Para pengungsi tidur beralaskan karpet di Gedung Olahraga Swecapura, Klungkung, 23 September 2017.(Anton Muhajir/BeritaBenar)
Penerbangan waspada
Selama tiga hari terakhir, aktivitas vulkanik Gunung Agung meningkat signifikan. Asap dari kawah terpantau mulai naik sampai 200 meter di atas puncak meskipun tidak selalu muncul.
Kondisi Gunung Agung yang masuk fase kritis menyebabkan perubahan status Volcano Observatory Notice for Aviation (VONA) atau Peringatan Pengamatan Gunung Berapi untuk Penerbangan.
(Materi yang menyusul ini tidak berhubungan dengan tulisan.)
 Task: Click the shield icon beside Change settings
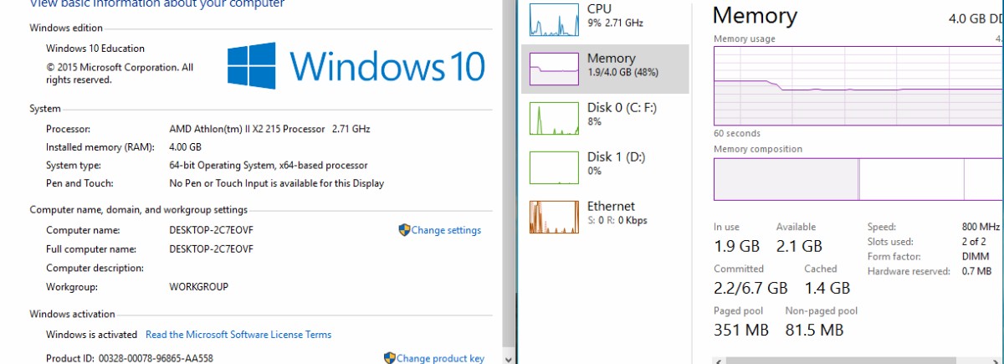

Sejak Selasa sore, status VONA Gunung Agung dinaikkan menjadi oranye dari sebelumnya kuning.
VONA memiliki empat tingkat warna yaitu hijau untuk normal, kuning untuk gunung yang menunjukkan aktivitas vulkanik, oranye untuk potensi letusan tinggi, dan merah berarti gunung sudah meletus dengan semburan debu vulkanik tinggi.
Tapi, peningkatan VONA tersebut belum berpengaruh terhadap operasional di Bandara Internasional I Gusti Ngurah Rai, Bali. Hingga Rabu sore, bandara masih tetap beroperasi seperti biasa.
“Selama Gunung Agung belum erupsi dan mengeluarkan debu vulkanik, maka bandara tidak akan tutup,” kata Humas Bandara Ngurah Rai, Arie Ahsanurrohim.
Kementerian Perhubungan telah menyiapkan 10 bandara, yakni Jakarta, Makassar, Surabaya, Balikpapan, Solo, Ambon, Manado, Praya, Kupang, dan Banyuwangi, untuk mengantisipasi kemungkinan penutupan Bandara Ngurah Rai jika terjadi erupsi.
Menteri Perhubungan Budi Karya Sumadi menyampaikan hal itu kepada wartawan di sela-sela pembukaan Pertemuan Menteri Perhubungan Asia Eropa di Nusa Dua, Selasa.
Dia juga meminta agar setiap otoritas bandara berkoordinasi dengan instansi terkait.
“Masing-masing otoritas harus berkoordinasi dengan instansi terkait. Contohnya jika turis harus over stay karena kejadian erupsi Gunung Agung, Imigrasi harus memberikan bantuan terkait perpanjangan visa. Untuk kelancaran barang-barang bantuan, saya minta agar berkoordinasi dengan Bea Cukai,” ujar Sumadi.